Хозяин «Золотой Чайки», маленькой таверны, где остановился этот вельможа, тотчас принял таинственный вид и на все вопросы отвечал: «Не знаю» — таким тоном, каким говорят: я-то все знаю, но вы не узнаете ничего. Рослые лакеи были немее рыб и мрачнее отверстие шахты.
Синдик заперся сперва в своей башне, ожидая по своему сану, что незнакомец первый сделает ему визит. Однако вскоре поселяне с удивлением приметили, как он дважды тщетно пытался пробраться в «Золотую Чайку» и напрасно выжидал приветствие путешественника, сидевшего у открытого окна таверны. Кумушки заключили из этого, что незнакомец открыл синдику свой высокий сан, но ошиблись. К синдику являлся только лакей незнакомца визировать паспорт своего барина, и синдик успел рассмотреть на зеленой восковой печати пакета два сложенные накрест жезла, поддерживающие горностаевую мантию, увенчанную графской короной на щите, вокруг которого обвиты были цепи ордена Слона и Даннеброга. Этого наблюдение достаточно было для сметливого синдика, страстно желавшего добиться у главного канцлера должности синдика Дронтгеймского округа. Но он скоро разочаровался в своих ожиданиях, так как вельможа не принимал никого.
Вечером на второй день по прибытии путешественника в Левиг, содержатель гостиницы вошел в его комнату с низким поклоном и доложил о гонце, ожидаемом его светлостью.
— Пусть войдет, — сказал его светлость.
Минуту спустя, гонец вошел, старательно запер дверь и поклонившись до земли незнакомцу, в почтительном молчании ожидал, пока с ним заговорят.
— Я ждал вас сегодня утром, — промолвил вельможа, — что такое задержало вас?

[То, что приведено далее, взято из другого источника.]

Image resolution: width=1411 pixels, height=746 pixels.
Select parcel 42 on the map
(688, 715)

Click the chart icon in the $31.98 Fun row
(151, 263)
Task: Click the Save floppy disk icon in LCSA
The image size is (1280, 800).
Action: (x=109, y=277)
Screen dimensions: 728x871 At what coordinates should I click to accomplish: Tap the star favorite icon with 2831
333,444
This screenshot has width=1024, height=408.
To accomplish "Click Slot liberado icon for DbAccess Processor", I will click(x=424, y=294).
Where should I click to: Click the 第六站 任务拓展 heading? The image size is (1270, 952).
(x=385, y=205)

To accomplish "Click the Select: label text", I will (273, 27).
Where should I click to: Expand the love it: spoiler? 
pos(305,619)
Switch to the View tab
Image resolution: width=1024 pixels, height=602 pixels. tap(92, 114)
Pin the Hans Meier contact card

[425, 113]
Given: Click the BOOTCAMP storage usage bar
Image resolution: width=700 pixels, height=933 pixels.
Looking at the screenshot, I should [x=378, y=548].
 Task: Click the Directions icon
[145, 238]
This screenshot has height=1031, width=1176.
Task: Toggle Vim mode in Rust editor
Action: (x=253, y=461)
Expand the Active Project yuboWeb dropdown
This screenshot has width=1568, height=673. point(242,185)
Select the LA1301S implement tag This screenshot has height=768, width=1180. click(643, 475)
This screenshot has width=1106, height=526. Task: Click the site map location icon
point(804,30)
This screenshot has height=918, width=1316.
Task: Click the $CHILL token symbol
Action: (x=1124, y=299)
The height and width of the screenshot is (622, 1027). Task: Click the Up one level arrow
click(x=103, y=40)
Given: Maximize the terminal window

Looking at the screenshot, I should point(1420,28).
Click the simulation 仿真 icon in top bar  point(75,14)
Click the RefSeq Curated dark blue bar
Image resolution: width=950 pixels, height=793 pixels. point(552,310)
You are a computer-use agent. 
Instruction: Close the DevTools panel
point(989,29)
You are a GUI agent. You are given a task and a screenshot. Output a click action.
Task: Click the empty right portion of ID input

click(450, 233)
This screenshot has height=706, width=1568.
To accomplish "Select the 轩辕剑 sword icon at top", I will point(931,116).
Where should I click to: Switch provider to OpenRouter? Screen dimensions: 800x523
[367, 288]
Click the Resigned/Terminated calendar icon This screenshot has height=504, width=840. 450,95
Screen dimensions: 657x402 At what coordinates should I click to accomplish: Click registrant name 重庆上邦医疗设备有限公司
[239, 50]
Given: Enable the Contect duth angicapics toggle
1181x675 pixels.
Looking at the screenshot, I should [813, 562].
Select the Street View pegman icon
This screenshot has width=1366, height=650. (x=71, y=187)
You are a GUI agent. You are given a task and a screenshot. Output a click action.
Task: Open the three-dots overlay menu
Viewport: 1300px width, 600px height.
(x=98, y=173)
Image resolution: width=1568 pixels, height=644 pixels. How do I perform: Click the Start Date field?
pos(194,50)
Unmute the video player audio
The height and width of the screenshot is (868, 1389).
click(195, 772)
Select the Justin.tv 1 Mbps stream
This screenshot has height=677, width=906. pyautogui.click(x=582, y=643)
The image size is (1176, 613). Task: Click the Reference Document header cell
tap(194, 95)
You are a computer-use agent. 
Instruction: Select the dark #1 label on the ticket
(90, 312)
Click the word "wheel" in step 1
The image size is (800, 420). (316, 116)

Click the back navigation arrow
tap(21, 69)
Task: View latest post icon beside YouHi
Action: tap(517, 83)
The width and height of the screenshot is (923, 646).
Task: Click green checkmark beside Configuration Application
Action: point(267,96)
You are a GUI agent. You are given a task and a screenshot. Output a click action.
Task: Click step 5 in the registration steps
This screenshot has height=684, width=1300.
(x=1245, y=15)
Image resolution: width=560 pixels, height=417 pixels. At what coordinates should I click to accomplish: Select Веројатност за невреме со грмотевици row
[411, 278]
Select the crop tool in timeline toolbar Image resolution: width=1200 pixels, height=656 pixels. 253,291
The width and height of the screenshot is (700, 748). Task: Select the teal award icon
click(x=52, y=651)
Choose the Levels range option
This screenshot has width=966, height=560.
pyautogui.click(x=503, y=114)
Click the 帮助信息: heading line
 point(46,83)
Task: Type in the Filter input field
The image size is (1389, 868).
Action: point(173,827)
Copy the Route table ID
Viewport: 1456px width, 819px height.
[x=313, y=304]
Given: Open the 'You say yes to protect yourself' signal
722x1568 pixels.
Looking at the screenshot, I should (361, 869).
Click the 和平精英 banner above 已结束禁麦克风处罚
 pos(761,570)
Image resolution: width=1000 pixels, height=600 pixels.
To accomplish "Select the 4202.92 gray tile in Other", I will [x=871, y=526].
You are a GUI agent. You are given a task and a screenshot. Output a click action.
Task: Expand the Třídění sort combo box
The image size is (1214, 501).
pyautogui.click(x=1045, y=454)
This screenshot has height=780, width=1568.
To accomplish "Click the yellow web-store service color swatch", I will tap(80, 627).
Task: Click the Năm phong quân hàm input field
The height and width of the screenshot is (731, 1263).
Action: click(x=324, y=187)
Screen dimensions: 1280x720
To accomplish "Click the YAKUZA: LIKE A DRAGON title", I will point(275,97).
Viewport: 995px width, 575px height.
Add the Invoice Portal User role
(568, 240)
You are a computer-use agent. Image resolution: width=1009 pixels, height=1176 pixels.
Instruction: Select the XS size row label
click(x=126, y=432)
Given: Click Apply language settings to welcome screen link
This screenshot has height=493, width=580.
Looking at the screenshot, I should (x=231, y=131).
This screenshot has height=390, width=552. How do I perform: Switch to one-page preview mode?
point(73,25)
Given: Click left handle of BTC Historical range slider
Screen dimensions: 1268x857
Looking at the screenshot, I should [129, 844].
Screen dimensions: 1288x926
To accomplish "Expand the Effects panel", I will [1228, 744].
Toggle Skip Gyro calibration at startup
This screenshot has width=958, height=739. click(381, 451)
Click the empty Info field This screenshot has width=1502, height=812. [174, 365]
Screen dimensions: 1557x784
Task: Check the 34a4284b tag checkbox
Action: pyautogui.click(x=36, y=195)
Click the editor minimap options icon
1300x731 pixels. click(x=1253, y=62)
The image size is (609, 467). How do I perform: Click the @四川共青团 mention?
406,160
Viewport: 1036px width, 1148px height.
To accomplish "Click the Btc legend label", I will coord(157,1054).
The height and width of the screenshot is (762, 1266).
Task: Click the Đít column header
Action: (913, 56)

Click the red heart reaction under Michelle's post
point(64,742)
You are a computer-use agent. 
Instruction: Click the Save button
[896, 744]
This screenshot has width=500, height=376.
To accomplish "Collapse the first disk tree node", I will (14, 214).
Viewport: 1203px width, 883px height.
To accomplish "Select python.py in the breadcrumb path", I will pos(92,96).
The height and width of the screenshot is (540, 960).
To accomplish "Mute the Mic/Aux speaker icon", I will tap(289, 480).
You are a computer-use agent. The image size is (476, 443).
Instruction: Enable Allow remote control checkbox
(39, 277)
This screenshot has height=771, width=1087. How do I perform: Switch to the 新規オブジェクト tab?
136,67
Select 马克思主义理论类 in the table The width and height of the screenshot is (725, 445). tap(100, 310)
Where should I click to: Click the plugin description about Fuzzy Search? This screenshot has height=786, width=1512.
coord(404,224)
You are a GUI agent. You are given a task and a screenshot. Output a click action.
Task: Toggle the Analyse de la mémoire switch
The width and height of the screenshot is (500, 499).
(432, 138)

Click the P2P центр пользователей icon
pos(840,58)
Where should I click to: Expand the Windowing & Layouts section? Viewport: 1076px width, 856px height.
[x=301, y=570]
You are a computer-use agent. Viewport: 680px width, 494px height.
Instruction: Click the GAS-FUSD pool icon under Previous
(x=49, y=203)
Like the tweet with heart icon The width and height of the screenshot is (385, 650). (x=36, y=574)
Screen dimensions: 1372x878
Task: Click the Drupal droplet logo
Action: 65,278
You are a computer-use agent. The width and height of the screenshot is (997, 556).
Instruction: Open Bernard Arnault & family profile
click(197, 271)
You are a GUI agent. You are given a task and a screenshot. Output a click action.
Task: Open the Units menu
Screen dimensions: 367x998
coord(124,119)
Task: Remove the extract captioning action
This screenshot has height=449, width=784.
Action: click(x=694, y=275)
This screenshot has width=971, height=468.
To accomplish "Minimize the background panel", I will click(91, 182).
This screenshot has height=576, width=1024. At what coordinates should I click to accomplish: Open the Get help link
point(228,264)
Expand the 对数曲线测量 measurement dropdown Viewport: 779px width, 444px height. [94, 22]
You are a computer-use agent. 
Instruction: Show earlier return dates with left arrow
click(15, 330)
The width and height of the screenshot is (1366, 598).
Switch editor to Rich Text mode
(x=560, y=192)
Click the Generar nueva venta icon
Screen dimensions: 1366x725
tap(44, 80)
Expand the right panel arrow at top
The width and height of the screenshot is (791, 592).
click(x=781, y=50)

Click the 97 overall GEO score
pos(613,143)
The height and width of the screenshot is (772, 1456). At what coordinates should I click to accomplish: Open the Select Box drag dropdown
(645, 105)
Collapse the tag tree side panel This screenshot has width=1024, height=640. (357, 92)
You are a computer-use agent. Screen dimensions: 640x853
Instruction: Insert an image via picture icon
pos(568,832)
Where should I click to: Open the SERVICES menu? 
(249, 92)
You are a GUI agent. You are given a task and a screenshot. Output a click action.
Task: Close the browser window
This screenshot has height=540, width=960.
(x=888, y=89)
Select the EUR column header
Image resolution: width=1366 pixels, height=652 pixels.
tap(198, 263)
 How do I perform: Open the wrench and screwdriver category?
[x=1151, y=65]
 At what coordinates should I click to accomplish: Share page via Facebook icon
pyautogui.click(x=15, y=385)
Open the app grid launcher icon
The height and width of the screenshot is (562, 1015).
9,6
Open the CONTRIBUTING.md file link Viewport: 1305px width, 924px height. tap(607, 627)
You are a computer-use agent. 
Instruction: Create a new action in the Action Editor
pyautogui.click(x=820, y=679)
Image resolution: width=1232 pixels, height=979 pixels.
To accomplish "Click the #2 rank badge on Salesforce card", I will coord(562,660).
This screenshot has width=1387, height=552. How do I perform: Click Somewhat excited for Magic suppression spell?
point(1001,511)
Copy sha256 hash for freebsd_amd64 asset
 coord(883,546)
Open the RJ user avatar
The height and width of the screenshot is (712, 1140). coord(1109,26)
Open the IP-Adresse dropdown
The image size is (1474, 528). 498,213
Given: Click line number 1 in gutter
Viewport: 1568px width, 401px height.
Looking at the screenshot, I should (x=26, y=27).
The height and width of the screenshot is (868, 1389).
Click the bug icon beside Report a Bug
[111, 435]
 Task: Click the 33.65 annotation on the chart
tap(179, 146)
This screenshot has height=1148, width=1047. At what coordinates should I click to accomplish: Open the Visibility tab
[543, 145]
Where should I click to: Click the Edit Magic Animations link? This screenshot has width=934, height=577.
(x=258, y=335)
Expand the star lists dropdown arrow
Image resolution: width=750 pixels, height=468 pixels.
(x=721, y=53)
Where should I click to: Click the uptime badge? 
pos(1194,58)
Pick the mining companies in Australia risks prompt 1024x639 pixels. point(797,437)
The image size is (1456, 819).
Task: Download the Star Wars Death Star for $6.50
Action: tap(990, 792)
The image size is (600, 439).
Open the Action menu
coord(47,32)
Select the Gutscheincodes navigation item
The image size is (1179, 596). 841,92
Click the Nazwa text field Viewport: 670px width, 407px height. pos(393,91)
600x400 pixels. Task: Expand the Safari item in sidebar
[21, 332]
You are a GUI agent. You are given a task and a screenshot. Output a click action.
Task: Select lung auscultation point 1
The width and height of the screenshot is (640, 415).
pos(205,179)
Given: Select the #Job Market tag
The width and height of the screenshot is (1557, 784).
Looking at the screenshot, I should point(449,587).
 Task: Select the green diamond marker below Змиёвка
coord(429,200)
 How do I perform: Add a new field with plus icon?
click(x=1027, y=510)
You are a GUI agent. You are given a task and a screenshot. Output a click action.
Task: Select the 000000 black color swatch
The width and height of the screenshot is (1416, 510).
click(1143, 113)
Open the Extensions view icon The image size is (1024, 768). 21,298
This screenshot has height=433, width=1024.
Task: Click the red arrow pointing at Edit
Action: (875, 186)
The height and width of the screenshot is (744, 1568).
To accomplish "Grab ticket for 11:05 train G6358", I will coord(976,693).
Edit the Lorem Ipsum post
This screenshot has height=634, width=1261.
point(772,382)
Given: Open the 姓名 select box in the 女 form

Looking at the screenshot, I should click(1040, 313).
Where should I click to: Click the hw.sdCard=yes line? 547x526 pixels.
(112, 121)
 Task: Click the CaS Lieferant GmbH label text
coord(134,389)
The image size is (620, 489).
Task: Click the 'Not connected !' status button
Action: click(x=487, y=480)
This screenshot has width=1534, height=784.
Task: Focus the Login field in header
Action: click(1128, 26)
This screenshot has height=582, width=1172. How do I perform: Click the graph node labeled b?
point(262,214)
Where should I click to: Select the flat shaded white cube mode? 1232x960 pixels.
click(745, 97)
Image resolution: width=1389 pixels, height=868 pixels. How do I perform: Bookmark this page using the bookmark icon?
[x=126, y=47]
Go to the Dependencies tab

— Интересы вашей милости, граф, у меня нет других.
— Что делает Эльфегия, Фредерик?
— Оне в вожделенном здравии…
— Да, да, — нетерпеливо перебил граф, — нет ли у вас чего-нибудь интереснее? Что нового в Дронтгейме?
— Решительно ничего, за исключением того, что барон Торвик вчера прибыл туда.
— Да, я знаю, он хотел посоветоваться с этим мекленбуржцем Левиным на счет предполагаемого брака. Может быть вам известен результат свидание его с губернатором?
— До моего отъезда, сегодня в полдень, он еще не виделся с генералом.
— Что! Ведь он прибыл накануне! Я не понимаю вас, Мусдемон; виделся ли он с графиней?
— Тоже нет, граф.
— Значит только вы видели его?
— Нет, милостивый граф. К тому же я не знаю его в лицо.
— Так каким же образом, если никто его не видел, знаете вы, что он в Дронтгейме?
— От его слуги, который прибыл вчера в губернаторский дворец.
— А сам он остановился где-нибудь в другом месте?
— Его слуга уверяет, что по прибытии в Дронтгейм он заходил в Спладгест, а потом переправился на лодке в Мункгольм.
Глаза графа сверкнули.
— В Мункгольм! В тюрьму Шумахера! Правда ли это? Я всегда думал, что этот честный Левин окажется изменником. В Мункгольм! Что он там забыл? Уж не за советом ли Шумахера? Или…
— Милостивый граф, — перебил вдруг Мусдемон, — еще неизвестно наверно, туда ли он отправился.
— Что такое! Да ведь вы же сами сказали сейчас? Уж не вздумали ли вы шутить со мною.